# [The task]
Please reproduce the full set of data below exactly.

# [Records supplied]
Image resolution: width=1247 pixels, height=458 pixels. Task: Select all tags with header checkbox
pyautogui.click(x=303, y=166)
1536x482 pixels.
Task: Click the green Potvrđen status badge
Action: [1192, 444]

# [Reply to the task]
Image resolution: width=1247 pixels, height=458 pixels. Task: Select all tags with header checkbox
pyautogui.click(x=303, y=166)
1536x482 pixels.
Task: Click the green Potvrđen status badge
Action: [1192, 444]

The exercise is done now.